▸ What you will do:
The answer must be an exact transcription of all the records below.

---

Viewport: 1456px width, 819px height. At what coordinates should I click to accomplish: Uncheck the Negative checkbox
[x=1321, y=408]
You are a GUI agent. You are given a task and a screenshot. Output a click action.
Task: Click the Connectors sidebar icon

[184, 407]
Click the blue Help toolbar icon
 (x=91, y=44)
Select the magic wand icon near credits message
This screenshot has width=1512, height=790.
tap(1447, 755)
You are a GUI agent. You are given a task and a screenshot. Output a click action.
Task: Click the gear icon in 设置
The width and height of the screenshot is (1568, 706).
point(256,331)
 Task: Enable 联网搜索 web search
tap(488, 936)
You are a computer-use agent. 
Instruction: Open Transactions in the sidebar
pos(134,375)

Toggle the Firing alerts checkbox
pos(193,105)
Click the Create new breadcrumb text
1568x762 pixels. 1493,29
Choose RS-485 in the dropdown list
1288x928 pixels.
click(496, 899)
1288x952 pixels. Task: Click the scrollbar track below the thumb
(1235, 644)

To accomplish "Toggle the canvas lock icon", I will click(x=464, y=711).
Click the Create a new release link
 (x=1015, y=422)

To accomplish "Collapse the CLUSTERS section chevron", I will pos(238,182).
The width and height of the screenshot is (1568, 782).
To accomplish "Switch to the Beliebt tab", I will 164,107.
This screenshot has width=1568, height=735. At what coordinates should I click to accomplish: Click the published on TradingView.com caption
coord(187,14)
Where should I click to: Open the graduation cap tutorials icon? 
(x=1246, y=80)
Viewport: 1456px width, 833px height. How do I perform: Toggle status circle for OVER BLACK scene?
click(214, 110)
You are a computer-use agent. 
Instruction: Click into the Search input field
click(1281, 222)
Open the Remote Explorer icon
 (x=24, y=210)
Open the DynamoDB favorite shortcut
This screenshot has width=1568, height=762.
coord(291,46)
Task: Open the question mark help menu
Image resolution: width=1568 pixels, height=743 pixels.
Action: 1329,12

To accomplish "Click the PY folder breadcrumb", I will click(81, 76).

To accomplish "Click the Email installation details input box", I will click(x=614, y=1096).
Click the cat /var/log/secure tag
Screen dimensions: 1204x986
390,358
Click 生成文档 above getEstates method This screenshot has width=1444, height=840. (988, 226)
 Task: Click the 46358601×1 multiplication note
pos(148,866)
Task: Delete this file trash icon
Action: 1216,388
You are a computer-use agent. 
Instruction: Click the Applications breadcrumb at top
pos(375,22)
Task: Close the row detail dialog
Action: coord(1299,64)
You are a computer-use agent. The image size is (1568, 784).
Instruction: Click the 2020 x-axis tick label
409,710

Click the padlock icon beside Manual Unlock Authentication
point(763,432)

---

▸ Expected answer:
Viewport: 1456px width, 819px height. At what coordinates should I click to accomplish: Uncheck the Negative checkbox
[x=1321, y=408]
You are a GUI agent. You are given a task and a screenshot. Output a click action.
Task: Click the Connectors sidebar icon

[184, 407]
Click the blue Help toolbar icon
 (x=91, y=44)
Select the magic wand icon near credits message
This screenshot has width=1512, height=790.
tap(1447, 755)
You are a GUI agent. You are given a task and a screenshot. Output a click action.
Task: Click the gear icon in 设置
The width and height of the screenshot is (1568, 706).
point(256,331)
 Task: Enable 联网搜索 web search
tap(488, 936)
You are a computer-use agent. 
Instruction: Open Transactions in the sidebar
pos(134,375)

Toggle the Firing alerts checkbox
pos(193,105)
Click the Create new breadcrumb text
1568x762 pixels. 1493,29
Choose RS-485 in the dropdown list
1288x928 pixels.
click(496, 899)
1288x952 pixels. Task: Click the scrollbar track below the thumb
(1235, 644)

To accomplish "Toggle the canvas lock icon", I will click(x=464, y=711).
Click the Create a new release link
 (x=1015, y=422)

To accomplish "Collapse the CLUSTERS section chevron", I will pos(238,182).
The width and height of the screenshot is (1568, 782).
To accomplish "Switch to the Beliebt tab", I will 164,107.
This screenshot has width=1568, height=735. At what coordinates should I click to accomplish: Click the published on TradingView.com caption
coord(187,14)
Where should I click to: Open the graduation cap tutorials icon? 
(x=1246, y=80)
Viewport: 1456px width, 833px height. How do I perform: Toggle status circle for OVER BLACK scene?
click(214, 110)
You are a computer-use agent. 
Instruction: Click into the Search input field
click(1281, 222)
Open the Remote Explorer icon
 (x=24, y=210)
Open the DynamoDB favorite shortcut
This screenshot has width=1568, height=762.
coord(291,46)
Task: Open the question mark help menu
Image resolution: width=1568 pixels, height=743 pixels.
Action: 1329,12

To accomplish "Click the PY folder breadcrumb", I will click(81, 76).

To accomplish "Click the Email installation details input box", I will click(x=614, y=1096).
Click the cat /var/log/secure tag
Screen dimensions: 1204x986
390,358
Click 生成文档 above getEstates method This screenshot has width=1444, height=840. (988, 226)
 Task: Click the 46358601×1 multiplication note
pos(148,866)
Task: Delete this file trash icon
Action: 1216,388
You are a computer-use agent. 
Instruction: Click the Applications breadcrumb at top
pos(375,22)
Task: Close the row detail dialog
Action: coord(1299,64)
You are a computer-use agent. The image size is (1568, 784).
Instruction: Click the 2020 x-axis tick label
409,710

Click the padlock icon beside Manual Unlock Authentication
point(763,432)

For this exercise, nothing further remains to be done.